In the present specification, the CC may correspond to a system band of a legacy system. By defining the CC based on the legacy system, it is possible to facilitate backward compatibility and system design in a radio communication environment in which an evolved UE and a legacy UE coexist. For example, if the LTE-A system supports carrier aggregation, each CC may correspond to the system band of the LTE system. In this case, the CC may have any one bandwidth such as 1.25, 2.5, 5, 10 or 20 MHz.

In the case in which the entire system band is extended by carrier aggregation, a frequency band used for communication with each UE is defined in CC units. A UE A may use 100 MHz which is the bandwidth of the entire system band and perform communication using all five CCs. Each of UEs B₁ to B₅ may only use a bandwidth of 20 MHz and perform communication using one CC. Each of UEs C₁ and C₂ may use a bandwidth of 40 MHz and perform communication using two CCs. The two CCs may be contiguous or non-contiguous. The UE C₁ uses two non-contiguous CCs and the UE C₂ uses two contiguous CCs.
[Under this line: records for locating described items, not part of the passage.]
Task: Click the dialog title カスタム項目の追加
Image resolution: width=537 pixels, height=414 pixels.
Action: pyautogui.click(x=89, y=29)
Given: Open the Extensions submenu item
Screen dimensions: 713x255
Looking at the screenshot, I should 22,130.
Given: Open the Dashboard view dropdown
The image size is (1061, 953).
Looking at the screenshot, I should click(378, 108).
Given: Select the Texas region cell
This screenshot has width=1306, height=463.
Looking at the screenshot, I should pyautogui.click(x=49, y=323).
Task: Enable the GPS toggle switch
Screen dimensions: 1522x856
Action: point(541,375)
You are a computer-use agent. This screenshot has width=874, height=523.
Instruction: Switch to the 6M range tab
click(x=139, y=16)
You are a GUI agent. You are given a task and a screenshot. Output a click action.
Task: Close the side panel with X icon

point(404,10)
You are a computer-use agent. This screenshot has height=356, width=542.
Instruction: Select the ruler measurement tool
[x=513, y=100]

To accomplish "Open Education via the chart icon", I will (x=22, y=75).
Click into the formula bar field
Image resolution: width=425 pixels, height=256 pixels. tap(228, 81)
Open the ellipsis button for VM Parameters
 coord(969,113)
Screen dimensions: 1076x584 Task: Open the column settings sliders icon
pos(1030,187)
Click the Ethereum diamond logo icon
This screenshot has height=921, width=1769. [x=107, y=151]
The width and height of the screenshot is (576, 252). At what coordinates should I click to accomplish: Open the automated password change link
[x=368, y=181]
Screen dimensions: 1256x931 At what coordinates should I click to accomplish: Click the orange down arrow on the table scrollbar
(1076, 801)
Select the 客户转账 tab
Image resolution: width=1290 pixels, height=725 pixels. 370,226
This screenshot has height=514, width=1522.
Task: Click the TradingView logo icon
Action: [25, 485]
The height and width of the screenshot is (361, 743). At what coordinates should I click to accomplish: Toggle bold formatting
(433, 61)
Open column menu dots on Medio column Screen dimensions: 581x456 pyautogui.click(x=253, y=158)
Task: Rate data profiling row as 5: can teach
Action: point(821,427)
One downlink CC and one uplink CC may be used in the LTE system and several CCs may be used in the LTE-A system as shown in FIG. 7. At this time, a method of scheduling a data channel by a control channel may be divided into a linked carrier scheduling method and a cross carrier scheduling method.

More specifically, in the linked carrier scheduling method, similarly to the LTE system using a single CC, a control channel transmitted via a specific CC schedules only a data channel via the specific CC.

In contrast, in the cross carrier scheduling method, a control channel transmitted via a primary CC using a carrier indicator field (CIF) schedules a data channel transmitted via the primary CC or another CC.

Hereinafter, an RRC state of a UE and an RRC connection method will be described.

The RRC state indicates whether the RRC layer of the UE is logically connected to the RRC layer of the E-UTRAN. When the RRC connection is established, the UE is in a RRC_CONNECTED state. Otherwise, the UE is in a RRC_IDLE state.

The E-UTRAN can effectively control UEs because it can check the presence of RRC_CONNECTED UEs on a cell basis. On the other hand, the E-UTRAN cannot check the presence of RRC_IDLE UEs on a cell basis and thus a CN manages RRC_IDLE UEs on a TA basis. A TA is an area unit larger than a cell. That is, in order to receive a service such as a voice service or a data service from a cell, the UE needs to transition to the RRC_CONNECTED state.

In particular, when a user initially turns a UE on, the UE first searches for an appropriate cell and camps on the cell in the RRC_IDLE state. The RRC_IDLE UE transitions to the RRC_CONNECTED state by performing an RRC connection establishment procedure only when the RRC_IDLE UE needs to establish an RRC connection. For example, when uplink data transmission is necessary due to call connection attempt of a user or when a response message is transmitted in response to a paging message received from the E-UTRAN, the RRC_IDLE UE needs to be RRC connected to the E-UTRAN.

FIG. 8 is a diagram showing a general transmission and reception method using a paging message.

Referring to FIG. 8, the paging message includes a paging record having paging cause and UE identity. Upon receiving the paging message, the UE may perform a discontinuous reception (DRX) operation in order to reduce power consumption.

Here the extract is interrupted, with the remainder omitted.